[Entries on target coordinates]
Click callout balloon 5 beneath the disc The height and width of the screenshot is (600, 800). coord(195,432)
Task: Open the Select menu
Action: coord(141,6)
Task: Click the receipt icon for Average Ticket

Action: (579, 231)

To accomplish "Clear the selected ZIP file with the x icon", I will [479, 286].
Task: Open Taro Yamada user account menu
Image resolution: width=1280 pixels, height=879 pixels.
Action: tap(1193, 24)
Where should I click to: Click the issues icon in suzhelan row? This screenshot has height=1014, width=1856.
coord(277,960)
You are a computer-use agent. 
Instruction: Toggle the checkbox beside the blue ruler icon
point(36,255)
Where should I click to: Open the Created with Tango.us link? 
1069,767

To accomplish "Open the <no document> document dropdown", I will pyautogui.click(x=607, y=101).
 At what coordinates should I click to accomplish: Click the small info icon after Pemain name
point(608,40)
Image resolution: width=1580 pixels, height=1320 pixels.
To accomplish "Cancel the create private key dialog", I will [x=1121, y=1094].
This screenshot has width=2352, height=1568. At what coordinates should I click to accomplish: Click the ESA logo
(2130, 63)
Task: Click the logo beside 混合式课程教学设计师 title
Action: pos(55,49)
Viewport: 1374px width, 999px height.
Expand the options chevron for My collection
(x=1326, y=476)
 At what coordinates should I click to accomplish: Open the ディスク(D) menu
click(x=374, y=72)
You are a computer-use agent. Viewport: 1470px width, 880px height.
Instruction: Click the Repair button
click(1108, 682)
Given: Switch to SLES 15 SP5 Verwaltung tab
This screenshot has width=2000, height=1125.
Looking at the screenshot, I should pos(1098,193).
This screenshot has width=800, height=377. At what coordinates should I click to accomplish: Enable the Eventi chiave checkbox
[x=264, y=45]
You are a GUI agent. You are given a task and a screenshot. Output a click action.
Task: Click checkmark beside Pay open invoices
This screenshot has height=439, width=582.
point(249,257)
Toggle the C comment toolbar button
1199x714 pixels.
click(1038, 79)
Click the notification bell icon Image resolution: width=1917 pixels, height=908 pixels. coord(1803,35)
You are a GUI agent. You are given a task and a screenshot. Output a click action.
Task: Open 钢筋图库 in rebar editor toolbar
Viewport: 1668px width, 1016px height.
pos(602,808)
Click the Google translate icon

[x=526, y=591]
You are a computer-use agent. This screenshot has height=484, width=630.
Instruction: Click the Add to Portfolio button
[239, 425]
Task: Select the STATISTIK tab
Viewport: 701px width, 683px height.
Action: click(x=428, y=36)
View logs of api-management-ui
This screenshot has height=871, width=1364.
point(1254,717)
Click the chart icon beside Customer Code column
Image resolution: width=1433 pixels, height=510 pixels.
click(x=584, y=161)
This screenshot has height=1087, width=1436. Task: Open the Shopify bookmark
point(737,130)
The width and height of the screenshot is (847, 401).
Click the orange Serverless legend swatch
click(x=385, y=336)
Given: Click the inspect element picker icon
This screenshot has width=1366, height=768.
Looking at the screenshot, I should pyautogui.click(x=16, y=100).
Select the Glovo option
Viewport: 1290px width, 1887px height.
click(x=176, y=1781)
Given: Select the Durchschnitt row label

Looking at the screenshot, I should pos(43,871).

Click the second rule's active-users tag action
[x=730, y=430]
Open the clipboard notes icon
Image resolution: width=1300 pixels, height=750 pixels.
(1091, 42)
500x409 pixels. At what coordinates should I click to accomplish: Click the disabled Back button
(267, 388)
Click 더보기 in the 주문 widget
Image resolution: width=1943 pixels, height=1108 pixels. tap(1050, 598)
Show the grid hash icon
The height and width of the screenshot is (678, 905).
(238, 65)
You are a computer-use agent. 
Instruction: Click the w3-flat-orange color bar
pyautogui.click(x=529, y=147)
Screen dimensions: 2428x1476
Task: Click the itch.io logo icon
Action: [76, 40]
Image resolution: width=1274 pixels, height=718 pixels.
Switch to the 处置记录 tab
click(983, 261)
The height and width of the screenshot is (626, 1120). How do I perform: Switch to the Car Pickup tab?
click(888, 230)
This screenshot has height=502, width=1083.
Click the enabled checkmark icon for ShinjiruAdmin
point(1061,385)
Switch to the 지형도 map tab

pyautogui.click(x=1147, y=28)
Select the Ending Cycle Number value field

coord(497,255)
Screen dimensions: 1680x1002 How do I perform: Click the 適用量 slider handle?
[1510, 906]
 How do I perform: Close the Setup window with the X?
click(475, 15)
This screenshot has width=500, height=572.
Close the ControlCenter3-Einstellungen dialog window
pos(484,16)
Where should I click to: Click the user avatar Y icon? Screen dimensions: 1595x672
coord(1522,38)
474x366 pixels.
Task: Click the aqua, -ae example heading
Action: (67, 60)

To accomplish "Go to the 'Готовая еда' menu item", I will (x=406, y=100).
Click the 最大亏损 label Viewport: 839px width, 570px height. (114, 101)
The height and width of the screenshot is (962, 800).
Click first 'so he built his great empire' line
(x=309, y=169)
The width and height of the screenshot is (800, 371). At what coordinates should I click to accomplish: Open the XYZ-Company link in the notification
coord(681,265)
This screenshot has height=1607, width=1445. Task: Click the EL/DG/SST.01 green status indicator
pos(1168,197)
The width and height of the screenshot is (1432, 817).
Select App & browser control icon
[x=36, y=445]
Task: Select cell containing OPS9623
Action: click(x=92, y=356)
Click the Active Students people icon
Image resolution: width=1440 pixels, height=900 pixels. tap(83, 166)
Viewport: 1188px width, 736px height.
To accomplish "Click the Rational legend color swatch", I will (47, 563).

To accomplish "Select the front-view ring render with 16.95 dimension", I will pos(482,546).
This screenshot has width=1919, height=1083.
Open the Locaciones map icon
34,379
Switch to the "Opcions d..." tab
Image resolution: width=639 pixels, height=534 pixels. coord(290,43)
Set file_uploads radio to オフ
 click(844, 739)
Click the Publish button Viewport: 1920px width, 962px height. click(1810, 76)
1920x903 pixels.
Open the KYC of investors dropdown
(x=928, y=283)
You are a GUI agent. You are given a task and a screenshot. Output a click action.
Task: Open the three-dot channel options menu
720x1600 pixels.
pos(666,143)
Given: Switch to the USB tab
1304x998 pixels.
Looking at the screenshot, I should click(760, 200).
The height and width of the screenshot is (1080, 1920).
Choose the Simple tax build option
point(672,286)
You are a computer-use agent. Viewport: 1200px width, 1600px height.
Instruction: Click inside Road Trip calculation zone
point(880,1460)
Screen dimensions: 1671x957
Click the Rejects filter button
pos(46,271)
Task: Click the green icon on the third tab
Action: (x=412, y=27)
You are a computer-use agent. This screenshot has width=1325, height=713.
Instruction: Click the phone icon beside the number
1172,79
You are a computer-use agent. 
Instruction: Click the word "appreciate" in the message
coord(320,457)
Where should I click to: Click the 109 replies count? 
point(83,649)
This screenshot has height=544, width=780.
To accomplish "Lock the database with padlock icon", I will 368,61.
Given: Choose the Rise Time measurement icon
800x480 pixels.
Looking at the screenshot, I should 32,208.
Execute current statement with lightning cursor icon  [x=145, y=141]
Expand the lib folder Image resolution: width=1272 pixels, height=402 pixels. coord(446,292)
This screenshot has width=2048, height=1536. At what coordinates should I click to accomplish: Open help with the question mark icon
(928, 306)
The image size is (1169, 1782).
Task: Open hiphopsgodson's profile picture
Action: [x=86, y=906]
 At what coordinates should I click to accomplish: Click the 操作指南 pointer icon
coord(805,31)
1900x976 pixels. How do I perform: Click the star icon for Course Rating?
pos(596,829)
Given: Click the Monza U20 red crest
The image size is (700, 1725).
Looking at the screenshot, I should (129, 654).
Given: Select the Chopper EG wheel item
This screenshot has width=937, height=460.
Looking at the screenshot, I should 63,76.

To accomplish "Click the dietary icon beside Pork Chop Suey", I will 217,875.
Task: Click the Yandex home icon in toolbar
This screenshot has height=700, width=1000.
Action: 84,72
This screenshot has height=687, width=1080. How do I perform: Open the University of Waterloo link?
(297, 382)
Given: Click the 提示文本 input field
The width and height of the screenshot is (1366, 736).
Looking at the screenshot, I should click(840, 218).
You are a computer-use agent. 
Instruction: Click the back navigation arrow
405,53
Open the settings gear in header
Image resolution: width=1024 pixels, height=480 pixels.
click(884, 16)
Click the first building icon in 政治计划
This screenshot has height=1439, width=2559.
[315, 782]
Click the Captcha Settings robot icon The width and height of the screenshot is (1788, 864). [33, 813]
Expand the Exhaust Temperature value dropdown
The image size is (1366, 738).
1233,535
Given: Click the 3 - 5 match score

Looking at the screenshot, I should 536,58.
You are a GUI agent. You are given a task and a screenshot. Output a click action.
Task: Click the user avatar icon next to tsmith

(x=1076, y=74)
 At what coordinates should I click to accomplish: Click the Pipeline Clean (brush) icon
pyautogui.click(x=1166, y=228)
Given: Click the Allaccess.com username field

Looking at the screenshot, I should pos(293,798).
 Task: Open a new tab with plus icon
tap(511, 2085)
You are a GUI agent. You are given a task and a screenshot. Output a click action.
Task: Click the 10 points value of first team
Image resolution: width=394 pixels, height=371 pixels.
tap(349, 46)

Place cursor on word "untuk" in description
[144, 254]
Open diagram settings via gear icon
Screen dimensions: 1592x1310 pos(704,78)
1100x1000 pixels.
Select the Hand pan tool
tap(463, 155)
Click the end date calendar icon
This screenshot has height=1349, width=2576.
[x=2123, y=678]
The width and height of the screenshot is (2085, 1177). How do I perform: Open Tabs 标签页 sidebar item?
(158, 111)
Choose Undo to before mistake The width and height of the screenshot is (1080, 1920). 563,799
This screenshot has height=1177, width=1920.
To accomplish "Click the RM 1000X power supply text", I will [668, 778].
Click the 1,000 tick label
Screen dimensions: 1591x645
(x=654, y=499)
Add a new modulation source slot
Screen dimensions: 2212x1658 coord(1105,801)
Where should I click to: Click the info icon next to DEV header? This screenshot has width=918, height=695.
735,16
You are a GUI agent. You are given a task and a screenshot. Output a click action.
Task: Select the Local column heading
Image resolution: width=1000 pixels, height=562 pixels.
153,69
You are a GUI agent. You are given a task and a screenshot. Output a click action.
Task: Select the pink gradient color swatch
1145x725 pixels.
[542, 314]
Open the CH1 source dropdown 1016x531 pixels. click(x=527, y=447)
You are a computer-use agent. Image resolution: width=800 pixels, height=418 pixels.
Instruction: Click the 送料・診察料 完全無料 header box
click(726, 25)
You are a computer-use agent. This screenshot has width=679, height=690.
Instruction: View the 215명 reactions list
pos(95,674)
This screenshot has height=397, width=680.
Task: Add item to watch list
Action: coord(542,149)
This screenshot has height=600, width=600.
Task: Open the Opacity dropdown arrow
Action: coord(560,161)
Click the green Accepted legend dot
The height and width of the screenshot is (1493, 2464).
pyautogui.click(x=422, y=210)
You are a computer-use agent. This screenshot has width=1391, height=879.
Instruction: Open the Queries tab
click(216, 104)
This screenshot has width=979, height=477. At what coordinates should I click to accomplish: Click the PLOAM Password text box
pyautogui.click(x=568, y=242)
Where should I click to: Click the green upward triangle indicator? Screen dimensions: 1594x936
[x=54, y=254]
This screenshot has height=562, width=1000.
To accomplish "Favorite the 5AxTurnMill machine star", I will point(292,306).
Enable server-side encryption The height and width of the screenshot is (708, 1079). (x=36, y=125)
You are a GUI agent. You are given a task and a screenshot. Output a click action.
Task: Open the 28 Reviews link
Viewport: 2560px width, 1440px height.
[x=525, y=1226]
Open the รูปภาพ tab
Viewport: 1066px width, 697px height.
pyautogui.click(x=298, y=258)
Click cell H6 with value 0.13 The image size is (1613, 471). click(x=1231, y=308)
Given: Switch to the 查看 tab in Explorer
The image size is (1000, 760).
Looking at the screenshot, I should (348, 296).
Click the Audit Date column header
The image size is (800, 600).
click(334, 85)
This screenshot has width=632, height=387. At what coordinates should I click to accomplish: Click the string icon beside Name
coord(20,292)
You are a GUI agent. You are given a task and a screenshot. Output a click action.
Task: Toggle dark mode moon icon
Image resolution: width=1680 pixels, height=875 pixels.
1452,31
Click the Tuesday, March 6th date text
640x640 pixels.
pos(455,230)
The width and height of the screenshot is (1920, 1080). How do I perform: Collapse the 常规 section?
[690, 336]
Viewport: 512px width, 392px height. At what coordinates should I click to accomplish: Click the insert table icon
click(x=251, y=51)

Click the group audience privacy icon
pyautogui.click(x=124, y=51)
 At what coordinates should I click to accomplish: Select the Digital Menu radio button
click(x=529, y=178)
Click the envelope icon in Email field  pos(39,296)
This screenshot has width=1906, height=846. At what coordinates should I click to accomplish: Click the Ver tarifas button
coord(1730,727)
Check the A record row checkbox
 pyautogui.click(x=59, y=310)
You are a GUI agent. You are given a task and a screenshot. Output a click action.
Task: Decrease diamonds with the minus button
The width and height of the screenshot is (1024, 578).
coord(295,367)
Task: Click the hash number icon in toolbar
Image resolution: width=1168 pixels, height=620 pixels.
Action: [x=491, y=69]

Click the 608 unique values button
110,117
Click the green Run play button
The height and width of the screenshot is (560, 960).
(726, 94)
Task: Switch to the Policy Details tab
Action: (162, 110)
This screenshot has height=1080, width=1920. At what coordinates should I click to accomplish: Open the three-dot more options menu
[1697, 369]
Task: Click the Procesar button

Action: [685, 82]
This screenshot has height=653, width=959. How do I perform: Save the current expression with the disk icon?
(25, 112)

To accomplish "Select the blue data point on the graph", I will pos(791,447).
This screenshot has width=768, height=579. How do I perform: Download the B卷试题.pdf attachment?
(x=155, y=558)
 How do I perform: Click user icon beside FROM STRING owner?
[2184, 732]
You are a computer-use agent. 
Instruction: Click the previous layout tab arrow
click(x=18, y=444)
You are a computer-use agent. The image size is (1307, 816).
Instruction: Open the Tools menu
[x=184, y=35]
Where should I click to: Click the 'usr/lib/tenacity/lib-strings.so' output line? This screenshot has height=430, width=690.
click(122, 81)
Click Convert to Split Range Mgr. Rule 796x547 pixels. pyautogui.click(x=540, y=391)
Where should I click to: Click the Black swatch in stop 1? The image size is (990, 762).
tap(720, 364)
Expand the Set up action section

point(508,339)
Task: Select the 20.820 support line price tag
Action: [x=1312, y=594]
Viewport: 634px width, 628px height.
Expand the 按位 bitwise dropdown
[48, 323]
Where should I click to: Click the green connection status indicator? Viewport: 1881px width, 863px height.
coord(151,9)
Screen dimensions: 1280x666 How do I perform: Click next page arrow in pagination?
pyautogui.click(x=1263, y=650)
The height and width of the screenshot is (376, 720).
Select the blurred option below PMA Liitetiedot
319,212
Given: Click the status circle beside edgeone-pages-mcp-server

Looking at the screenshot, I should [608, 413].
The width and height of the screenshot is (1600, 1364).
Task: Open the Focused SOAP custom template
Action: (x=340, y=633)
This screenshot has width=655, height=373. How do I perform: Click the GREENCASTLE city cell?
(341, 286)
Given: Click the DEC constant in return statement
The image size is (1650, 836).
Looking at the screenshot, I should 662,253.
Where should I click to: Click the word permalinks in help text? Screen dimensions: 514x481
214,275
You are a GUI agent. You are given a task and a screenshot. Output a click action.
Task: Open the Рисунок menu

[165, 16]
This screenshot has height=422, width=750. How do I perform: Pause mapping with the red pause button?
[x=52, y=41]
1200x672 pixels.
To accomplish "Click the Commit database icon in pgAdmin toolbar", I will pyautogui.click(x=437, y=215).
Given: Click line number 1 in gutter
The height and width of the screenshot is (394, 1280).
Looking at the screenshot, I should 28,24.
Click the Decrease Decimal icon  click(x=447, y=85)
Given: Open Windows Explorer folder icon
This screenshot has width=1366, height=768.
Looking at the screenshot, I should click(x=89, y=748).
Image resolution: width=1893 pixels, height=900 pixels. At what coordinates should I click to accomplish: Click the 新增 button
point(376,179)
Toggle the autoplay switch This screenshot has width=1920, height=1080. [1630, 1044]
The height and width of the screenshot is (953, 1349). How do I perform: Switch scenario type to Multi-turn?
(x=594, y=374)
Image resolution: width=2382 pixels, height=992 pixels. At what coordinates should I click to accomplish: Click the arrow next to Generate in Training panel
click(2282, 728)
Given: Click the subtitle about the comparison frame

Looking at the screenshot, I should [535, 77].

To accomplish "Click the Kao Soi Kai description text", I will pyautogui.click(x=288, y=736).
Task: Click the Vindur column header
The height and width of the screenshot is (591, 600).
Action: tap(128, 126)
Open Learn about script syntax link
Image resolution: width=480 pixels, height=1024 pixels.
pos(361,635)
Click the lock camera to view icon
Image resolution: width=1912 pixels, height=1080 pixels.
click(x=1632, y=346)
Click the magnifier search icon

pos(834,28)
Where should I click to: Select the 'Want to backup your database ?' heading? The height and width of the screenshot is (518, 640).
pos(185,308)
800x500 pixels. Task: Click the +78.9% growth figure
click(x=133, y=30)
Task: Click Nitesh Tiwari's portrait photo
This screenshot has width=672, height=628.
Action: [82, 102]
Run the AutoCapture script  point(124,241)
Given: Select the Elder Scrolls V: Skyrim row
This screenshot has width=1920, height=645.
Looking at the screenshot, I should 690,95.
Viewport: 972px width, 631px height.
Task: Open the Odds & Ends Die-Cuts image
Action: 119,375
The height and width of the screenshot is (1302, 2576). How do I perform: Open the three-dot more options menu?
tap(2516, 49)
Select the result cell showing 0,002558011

→ Directions for this task
Edit the records from the line with "Execute current statement" to the line with "Expand the lib" by changing "cursor" to "pointer". Rewrite only those lines and keep everything else in them the same.

→ Written solution
Execute current statement with lightning pointer icon  [x=145, y=141]
Expand the lib folder Image resolution: width=1272 pixels, height=402 pixels. coord(446,292)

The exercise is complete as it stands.